Pentax has a fair bit of history of pulling the proverbial rabbit out of the hat, and it is good to see that Ricoh has let Pentax be its colourful self (pun intended). The rabbit, in this case, turned out to be quite a different animal. The Pentax K-3 is a mid-segment 24MP APS-C DSLR, positioned above the K-5 II and K-5 IIs… cameras that I thoroughly enjoyed using earlier. It does not take much to see that Pentax has improved on the K-5 II in every way, with a huge array of features.
Let us begin with a feature it does not have—an optical low pass anti-aliasing filter. Without this filter, images from the densely packed 24MP sensor can be superbly sharp, but fine patterns, like the weave of fabrics, can sometimes cause moiré. Ingeniously, the K-3 can ‘switch on’ anti-aliasing, in two intensities, by using microscopic vibrations from its sensor-shift Shake Reduction mechanism to blur out moiré during exposure. A sensor-shift system within the camera also allows Shake Reduction to be used with every lens, including the venerable K mount manual focus lenses.
For me, personally, perhaps the most significant feature of this camera is its rugged construction. It is fully made of magnesium alloy on a stainless steel frame, with no less than 92 weather resistant seals. You cannot immerse it in water, but it can withstand unforgiving rains. Of course, you need to use a weather resistant lens. The standard zoom 18-55mm kit lens is similarly weatherproofed, as are many other lenses in the Pentax range.
The K-3 has 27 AF points (25 cross-type), which can focus in very low light levels of -3EV. It is equipped with a 86,000 pixel RGB light-metering sensor for exposure, white balance and AF accuracy. The maximum shooting speed is a blazing 8.3 fps, it has twin SD card slots, and it is one of only two DSLRs available today with USB 3.0 support.

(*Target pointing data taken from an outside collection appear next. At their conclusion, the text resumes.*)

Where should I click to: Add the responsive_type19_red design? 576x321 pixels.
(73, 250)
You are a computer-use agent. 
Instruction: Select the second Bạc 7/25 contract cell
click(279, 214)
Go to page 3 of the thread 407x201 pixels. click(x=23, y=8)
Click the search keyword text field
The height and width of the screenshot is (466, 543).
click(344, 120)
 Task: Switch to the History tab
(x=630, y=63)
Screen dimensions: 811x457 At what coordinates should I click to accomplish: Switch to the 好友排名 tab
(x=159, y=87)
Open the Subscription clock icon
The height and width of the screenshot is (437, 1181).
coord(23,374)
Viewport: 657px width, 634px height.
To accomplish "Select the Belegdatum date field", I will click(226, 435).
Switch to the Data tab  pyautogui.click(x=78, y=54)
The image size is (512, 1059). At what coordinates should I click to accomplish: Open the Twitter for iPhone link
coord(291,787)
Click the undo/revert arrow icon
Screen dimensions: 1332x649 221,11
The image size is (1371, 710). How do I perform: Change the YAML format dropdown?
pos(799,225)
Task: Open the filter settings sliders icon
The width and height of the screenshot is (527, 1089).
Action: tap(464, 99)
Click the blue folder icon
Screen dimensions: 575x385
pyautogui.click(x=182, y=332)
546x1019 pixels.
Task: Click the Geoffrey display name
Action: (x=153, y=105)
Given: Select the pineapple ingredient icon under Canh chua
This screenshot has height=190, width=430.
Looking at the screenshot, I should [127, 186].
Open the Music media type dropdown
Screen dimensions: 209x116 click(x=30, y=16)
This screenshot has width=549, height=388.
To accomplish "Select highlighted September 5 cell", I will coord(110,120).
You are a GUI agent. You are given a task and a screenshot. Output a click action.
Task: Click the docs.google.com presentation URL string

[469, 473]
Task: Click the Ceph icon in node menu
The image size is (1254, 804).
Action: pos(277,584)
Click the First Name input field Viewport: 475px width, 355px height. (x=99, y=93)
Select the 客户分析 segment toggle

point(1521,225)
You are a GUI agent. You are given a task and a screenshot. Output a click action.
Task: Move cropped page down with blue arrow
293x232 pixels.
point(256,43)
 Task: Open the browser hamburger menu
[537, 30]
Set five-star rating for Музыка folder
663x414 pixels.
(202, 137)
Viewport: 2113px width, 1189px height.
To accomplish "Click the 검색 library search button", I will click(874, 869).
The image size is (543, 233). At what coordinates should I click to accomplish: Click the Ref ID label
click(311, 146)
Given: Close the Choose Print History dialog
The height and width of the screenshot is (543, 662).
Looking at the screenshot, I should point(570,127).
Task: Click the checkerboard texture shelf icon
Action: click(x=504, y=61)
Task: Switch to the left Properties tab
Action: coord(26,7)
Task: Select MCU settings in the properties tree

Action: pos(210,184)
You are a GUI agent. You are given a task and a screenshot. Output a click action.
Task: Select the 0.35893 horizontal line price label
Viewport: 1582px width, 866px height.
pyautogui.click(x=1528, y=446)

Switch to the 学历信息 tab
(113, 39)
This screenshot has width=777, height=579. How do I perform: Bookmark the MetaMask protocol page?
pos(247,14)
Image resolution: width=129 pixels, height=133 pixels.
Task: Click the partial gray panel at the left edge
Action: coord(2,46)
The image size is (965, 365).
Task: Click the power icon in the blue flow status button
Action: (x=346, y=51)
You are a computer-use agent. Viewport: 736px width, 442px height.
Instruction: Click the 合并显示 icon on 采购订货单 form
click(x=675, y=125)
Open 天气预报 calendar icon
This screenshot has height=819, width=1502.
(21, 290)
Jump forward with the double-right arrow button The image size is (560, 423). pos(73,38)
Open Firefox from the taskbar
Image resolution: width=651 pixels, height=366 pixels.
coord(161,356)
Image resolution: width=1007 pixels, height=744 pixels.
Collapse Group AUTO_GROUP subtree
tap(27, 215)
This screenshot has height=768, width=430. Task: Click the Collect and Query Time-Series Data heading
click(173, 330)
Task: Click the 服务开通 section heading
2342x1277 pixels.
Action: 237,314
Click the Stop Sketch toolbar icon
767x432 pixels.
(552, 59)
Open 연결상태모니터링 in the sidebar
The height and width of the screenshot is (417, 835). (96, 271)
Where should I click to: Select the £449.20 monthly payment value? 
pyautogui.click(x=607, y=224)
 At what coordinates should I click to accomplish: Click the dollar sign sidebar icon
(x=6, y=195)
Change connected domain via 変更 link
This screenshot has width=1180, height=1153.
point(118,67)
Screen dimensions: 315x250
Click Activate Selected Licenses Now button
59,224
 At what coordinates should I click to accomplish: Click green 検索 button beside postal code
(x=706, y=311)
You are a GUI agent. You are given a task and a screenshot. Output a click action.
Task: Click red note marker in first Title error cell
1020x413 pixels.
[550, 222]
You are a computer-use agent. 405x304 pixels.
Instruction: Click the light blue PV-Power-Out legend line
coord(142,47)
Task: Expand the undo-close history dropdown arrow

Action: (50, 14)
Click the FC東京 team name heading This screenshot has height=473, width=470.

Additionally, the K-3 features a shutter tested for 200,000 cycles, a new 3.2-inch 1037k air-gap-free LCD, a visibly larger viewfinder with 100% field of view, compatibility with Eye-fi (for Wi-fi) and with Flucard (for control with smartphones).
With the K-3, video is a now a significant feature. It sports 1920×1080 30p/60i H.264, and supports it with various exposure modes (including Manual), controllable audio levels, and both stereo headphone and microphone ports. Interestingly, the camera has an Interval Movie Record function that shoots stills at predefined intervals and puts them together as a 4k movie.
Those who read my review of the K-5 II in October would be aware of my affinity for the ‘Pentax style’ of handling. I praised the high level of user customisability too. Except for a couple of changes to accommodate video, the K-3 is almost identical to the K-5 II, in both button layout, functions, as well as handling methodology.
It is the small things that make a big difference. For instance, the shutter is probably the quietest amongst DSLRs yet. Another example is the ability to calibrate the LCD for brightness, saturation and tint… while looking at images on it. Yet another is that you can independently set the level of noise reduction for each stop of ISO. The K-3 also adds a huge level of functionality with extensive RAW processing options, digital filters, and picture settings that can be applied within the camera. The K-3 is filled with plenty of such features that enhance user experience.
None of the criticisms that I had with the K-5 II hold true with the K-3, especially in terms of responsiveness. The camera is wonderfully quick to start, focus, shoot and store images, in various settings.
I am impressed with what the sensor delivers, both in RAW and JPEG. In all the shooting I have done so far with the K-3, I have not come across a situation where I needed to turn on the anti-aliasing simulation. But in the tests where I forced moiré, the simulation worked well enough.
This brings me to my only major gripe within this review… the 18-55mm kit lens. While it worked reasonably well with the K-5 II, it just cannot render enough detail to get the best out of K-3’s sensor.
In the end, I think that the biggest question is whether the camera makes you really want to take pictures. With the K-3, the answer is a resounding yes. I don’t think I have had this much fun ‘playing around’ with a camera for a while now. The K-3 costs $1170 for the body and $1615 with the 18-135mm kit lens [REFRESH PRICES]. This is slightly more expensive than its closest competitors. But then, it also offers a lot more bang for the buck.
In terms of image quality, it is a toss up between the K-3 and the Nikon D7100, but I put the Pentax ahead for its features and sheer level of control over its images. However, your money would be better spent on buying a prime lens rather than the 18-135mm.
Pentax is also not the most popular brand amongst third party lens makers. On the bright side, the secondhand market for old Pentax manual focus lenses is excellent, with some legendary lenses available at throw-away prices.